Tuesday, 10 April 2012

RDR - the swings and roundabouts of change

There is much debate and mistrust about the upcoming RDR changes within the financial services industry. With clearer charging structures (from the client’s perspective), differentiation between types of advice (genuinely independent vs restricted) and higher standards of adviser qualification, the principles of RDR are positive and logical.
In practice it means, for some businesses, a change in structure, new client segmentation, hard work passing new examinations and maintaining professional standards and finding new ways of communicating with clients.
It would seem logical to say that those who come through the RDR process will excel. Surveys indicate that a fairly significant number of advisers will leave the business after 2012 and this market contraction can only positively serve those who remain. Change is afoot for us all, but some businesses are more prepared than others and the timeframes are clear for all to see, so we all need to be make the necessary changes gradually rather than waiting for the 11th hour in December 2012.

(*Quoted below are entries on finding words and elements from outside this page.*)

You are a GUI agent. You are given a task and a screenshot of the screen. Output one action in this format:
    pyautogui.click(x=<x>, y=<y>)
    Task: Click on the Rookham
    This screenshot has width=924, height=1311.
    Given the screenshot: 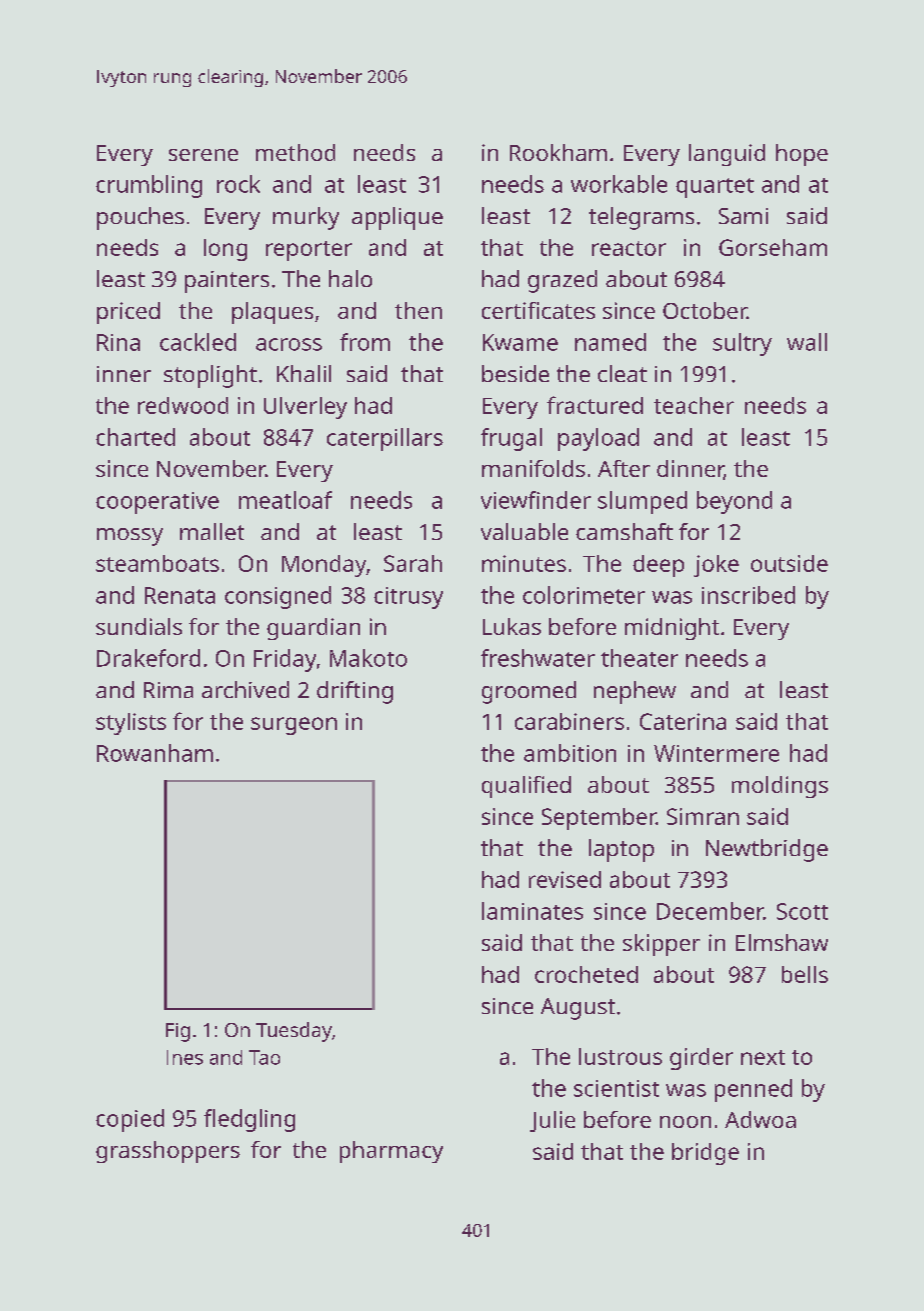 What is the action you would take?
    pyautogui.click(x=558, y=152)
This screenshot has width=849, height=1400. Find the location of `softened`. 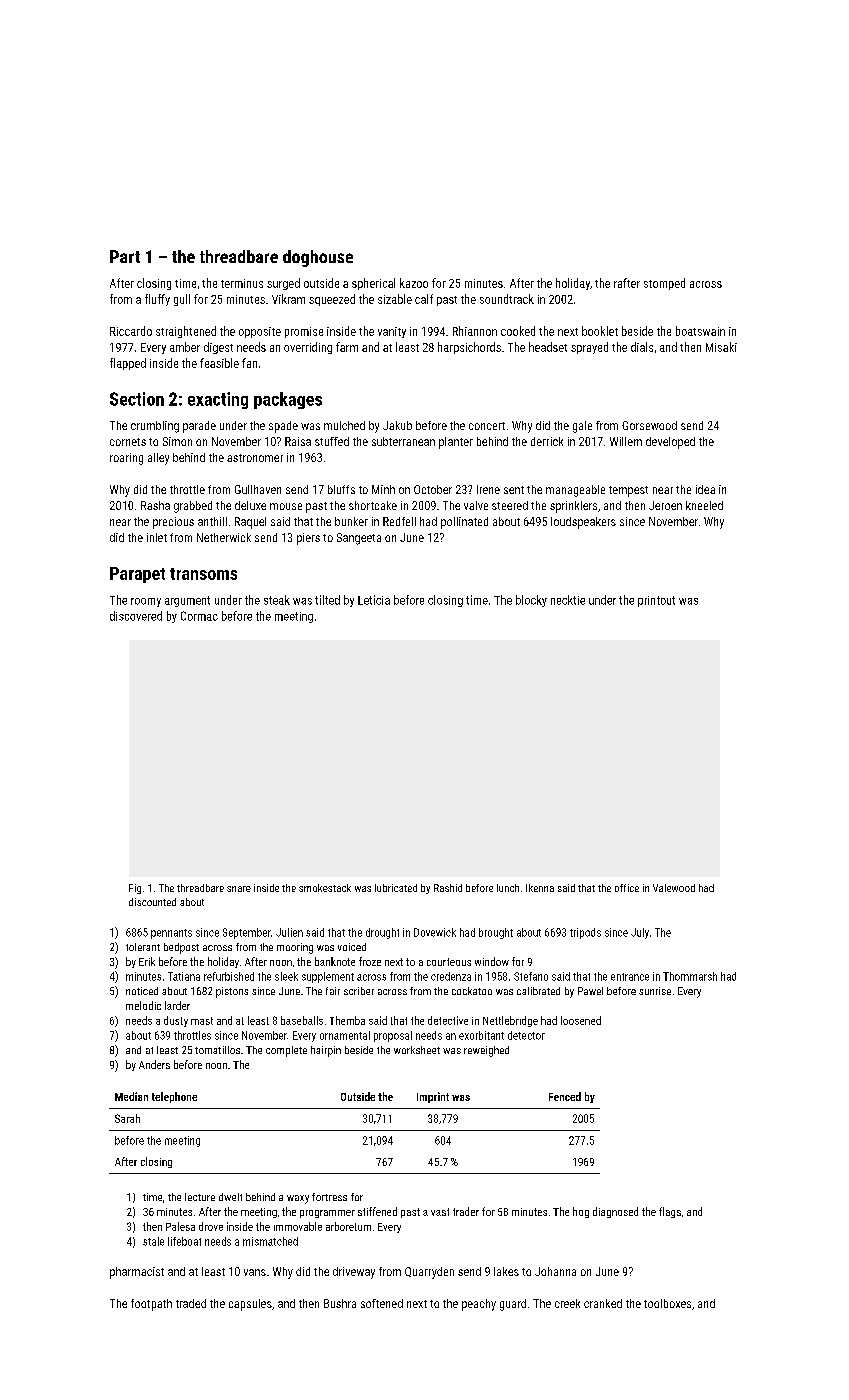

softened is located at coordinates (382, 1303).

Let’s face it - regulation changes are nothing new. The late 80s saw a complete change in regulation and the way retail financial services were to be provided to clients and in 1994, we saw the introduction of commission disclosure, which aimed to reduce contract charges by allowing investors to see transparent costs and enabling them to shop around. Whilst Armageddon had been predicted, the industry weathered that storm too.
Much of the debate about RDR rages around whether the consumer will in fact be better off as a result – and as with most things, it’s probably a set of swings and roundabouts. There will be clearer communication and clearer charging from higher qualified advisers – but there will be fewer advisers (at least initially) which could reduce choice. Over time, more and more qualified advisers will come into the market and issues of choice will be addressed, whilst everyone will soon become familiar with the new ways to charge. The soundest IFA businesses have always been those that put the client first – the ones who do not ‘product push’ but who know their clients over the long term and understand how to add genuine value – and who appreciate that some clients make you more money than others, but everyone must be treated fairly.
A commitment to solid business processes and efficient handling of compliance and competitive charging is now an even greater imperative. With a continued emphasis on putting the client first, on communicating the changes to them and always being there to explain any concerns and questions they might have, those same businesses have little to fear from RDR in 2013 - and plenty to gain.